**Work task**
Among the records, find the lines that hold the string "agent" and return them.

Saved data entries
'''

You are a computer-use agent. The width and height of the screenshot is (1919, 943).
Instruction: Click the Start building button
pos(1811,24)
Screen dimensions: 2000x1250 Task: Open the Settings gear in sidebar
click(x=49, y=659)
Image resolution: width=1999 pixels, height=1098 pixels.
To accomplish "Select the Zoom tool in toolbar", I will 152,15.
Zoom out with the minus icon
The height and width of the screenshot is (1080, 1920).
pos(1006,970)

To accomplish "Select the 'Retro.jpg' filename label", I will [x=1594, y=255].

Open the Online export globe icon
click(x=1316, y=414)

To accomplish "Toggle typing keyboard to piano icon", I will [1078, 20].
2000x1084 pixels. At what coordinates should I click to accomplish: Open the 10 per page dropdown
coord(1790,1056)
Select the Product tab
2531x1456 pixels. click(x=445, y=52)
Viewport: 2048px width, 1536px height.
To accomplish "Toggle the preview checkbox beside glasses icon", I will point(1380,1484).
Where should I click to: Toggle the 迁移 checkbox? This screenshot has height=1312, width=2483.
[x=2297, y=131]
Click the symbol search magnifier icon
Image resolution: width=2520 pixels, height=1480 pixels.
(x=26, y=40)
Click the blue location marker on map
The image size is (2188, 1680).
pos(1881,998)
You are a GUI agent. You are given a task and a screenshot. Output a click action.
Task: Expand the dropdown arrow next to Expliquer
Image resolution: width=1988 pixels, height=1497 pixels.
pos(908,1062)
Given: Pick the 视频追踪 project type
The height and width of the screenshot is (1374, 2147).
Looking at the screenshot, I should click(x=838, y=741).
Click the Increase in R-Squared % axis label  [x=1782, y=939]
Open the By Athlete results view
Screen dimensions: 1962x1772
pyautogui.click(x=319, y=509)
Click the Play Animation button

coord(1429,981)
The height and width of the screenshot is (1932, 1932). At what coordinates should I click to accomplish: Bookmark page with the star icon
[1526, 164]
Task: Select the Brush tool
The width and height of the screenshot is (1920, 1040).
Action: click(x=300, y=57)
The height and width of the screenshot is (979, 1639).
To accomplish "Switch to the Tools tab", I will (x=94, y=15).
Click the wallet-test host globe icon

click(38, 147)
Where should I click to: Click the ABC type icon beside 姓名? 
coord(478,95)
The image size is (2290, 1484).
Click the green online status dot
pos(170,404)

'''

**Exercise result**
You are a computer-use agent. The width and height of the screenshot is (1919, 943).
You are a GUI agent. You are given a task and a screenshot. Output a click action.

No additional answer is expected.